In fact, we’re not sure there’s any such thing anymore. The MTV executive who tried to explain the halftime show away by saying, “These were artists really down the middle of the youth culture,” was not wrong. What is most objectionable about that show is not that Jackson’s breast was revealed but that what was meant to arouse us was the simulated violence of Timberlake’s tearing off her clothes. If this had failed to get a rise out of people, then perhaps next year there would have been a rape at the Super Bowl show, and the year after that a human sacrifice.

The idea that the humiliation of women is titillating appears to have been a big part of this Super Bowl’s marketing philosophy. In one Bud Light commercial, a draught-horse loudly farts into the face of a woman who is about to make out with her boyfriend on a sleigh ride.
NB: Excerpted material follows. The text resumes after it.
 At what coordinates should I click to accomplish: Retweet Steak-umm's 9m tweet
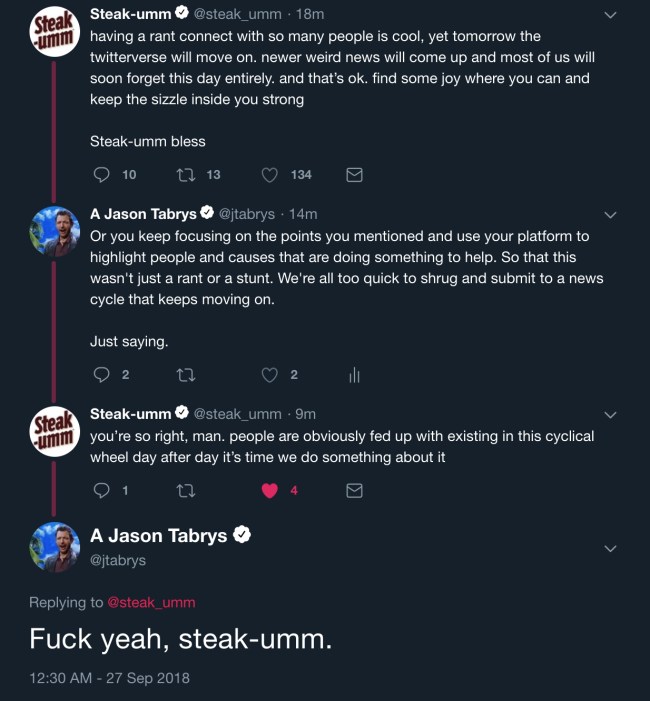(185, 491)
Apparently the target drinkership of Bud Light consists of solitary onanists who fantasize about violence. You may be too much of a loser to date this girl, the message seems to be, but you can still humiliate her!

MTV network president Judy McGrath said she was horrified by how things turned out. Sort of. “I’m mostly horrified,” she said, “at what I think would have been an entertaining, exciting great halftime show that ended so badly in five seconds none of us knew anything about.” Well, now that McGrath does know something about it, what does she plan to do? Mum seems to be the word. Why doesn’t CBS or MTV or Viacom apologize? Why don’t they fire someone? Or discipline someone? Or pretend to discipline someone?

Because there is a “banality of obscenity” at work. These corporate ignoramuses have, at root, no clue what people are up in arms about, although they’ll gladly apologize if you can convince them that people’s objections will cost them money. Since they don’t really believe they’ve done wrong, all their explanations come off as either euphemism, spin, or lying, meant to fend the yokels off. While executives referred to Jackson’s strip act as a “costume reveal,” Timberlake called it a “wardrobe malfunction.” (Malfunction, how? Bras don’t tend to have detachable cups. Jackson’s did. It seems to have functioned perfectly.) “Songs that have sexual content are a long tradition in music,” says MTV chairman (and apparently, cultural historian) Tom Freston. “You could make the case that the lyrics are sharper or rawer now.” Yes, you could make Freston’s case, too. If someone were paying you to.

McGrath doesn’t understand well enough what’s wrong even to put a brave face on the event. Not for her those alibis of porn merchants of yore, such as that “the breast is a thing of beauty.” No–like Timberlake she is “sorry” only to the extent that her misdeed will cost her money or prestige. The same goes for everyone across the Viacom empire who’s pronounced on this matter for an instant. As for the five-year-old girls across the country asking their fathers what erections are, no one even pretends to feel terrible about them. If there’s been a misjudgment, it’s not a moral misjudgment but a marketing misjudgment, and who could hold that against a guy?

You cannot make the American public, least of all its children, travel a gauntlet of pornography in order to celebrate what has become more or less a national holiday. Among the solutions that ought to be on the table as we discuss what to do about this calamitous spectacle is that of nationalizing the championship game. Prevail on the NFL to let any television station that wishes the right to do its own broadcast. That way, those who want a comment-free version of the game can watch C-SPAN, those who want color commentary can watch one of the networks, and those who want a peep show can watch CBS.

Shame on Viacom that it disgraced the country in front of hundreds of millions of foreigners watching the Super Bowl for the first time (including in China). But shame on us if we permit them to do it again.